In an editorial of the Journal of Rheumatology, Edwards states that the gut microbiome, though symbiotic, are implicated in cases of rheumatoid arthritis. (14) Maynard, et al, further described the role of dysbiosis in causing many gastrointestinal complaints as well as others. “Dysbiosis is most often associated with inflammatory bowel disease (IBD), including Crohn’s disease and ulcerative colitis, and necrotizing enterocolitis in premature infants, although it is increasingly linked to a number of extraintestinal immune-mediated diseases, including rheumatoid arthritis, multiple sclerosis, diabetes, atopic dermatitis and asthma, but also obesity and metabolic syndrome, all of which could well have their pathogenic origins in untoward reactivity of the immune system to the microbiota.“ (15) Dysbiosis can be linked with persistent infections. H. pylori, Borrelia burgdorferi, and S. typhi are implicated in many persistent infections. Often these infections are chronic with few characterizing symptoms. Therefore, they can go unnoticed for years. (16) Muller, et al, describes the process in which “The immunomodulatory properties of the pathogen reprogram the immune system towards immunological tolerance and assist the bacteria in establishing persistent infection.” (17) This further illustrates the complex nature of the intestinal barrier, microbiota, and disease.

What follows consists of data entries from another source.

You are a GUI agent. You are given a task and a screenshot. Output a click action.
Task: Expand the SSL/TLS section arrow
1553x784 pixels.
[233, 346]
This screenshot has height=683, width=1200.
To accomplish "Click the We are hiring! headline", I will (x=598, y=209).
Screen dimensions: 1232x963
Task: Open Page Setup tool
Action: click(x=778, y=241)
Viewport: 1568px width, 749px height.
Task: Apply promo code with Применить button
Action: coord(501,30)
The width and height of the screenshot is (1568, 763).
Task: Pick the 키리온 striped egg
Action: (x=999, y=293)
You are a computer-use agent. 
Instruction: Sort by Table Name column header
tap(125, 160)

Another aspect is the intestinal mucosal barrier has similar properties to the blood brain barrier (BBB) further complicating the issue. It is likely that when leaky gut exists so does a breakdown in the BBB. Our BBB is very important. It protects our brain from harmful substances. As we all know, we need our brain safe and functioning well. “An important point is that neither barrier functions alone, but within the context of an organism, and thus, the function of each barrier may influence the other. For instance, food molecules that pass through the GIB into the blood stream can act on the BBB, and CNS molecules that leave the brain can access the GIB.” (6) To illustrate this point further, “from the perspective of neuroinflammation studies, chemokine research has followed a long and complex odyssey beginning with subset-specific chemoattractants, which seemed likely to mediate the cautious recruitment of leukocytes into the CNS and PNS. Along the way, chemokine receptors were discovered on neural cells, and other CNS-resident cells were shown capable of elaborating chemokine ligands.” (13) The evidence of these in the context of BBB breakdown in conjunction with the prevalent idea today of the brain being on “fire” show the relevance and importance of these barriers in these diseases. Neuroinflammation presents with a variety of symptoms including brain fog, depression, and anxiety. Thus, showing the importance of a big picture approach with these diseases especially autoimmune.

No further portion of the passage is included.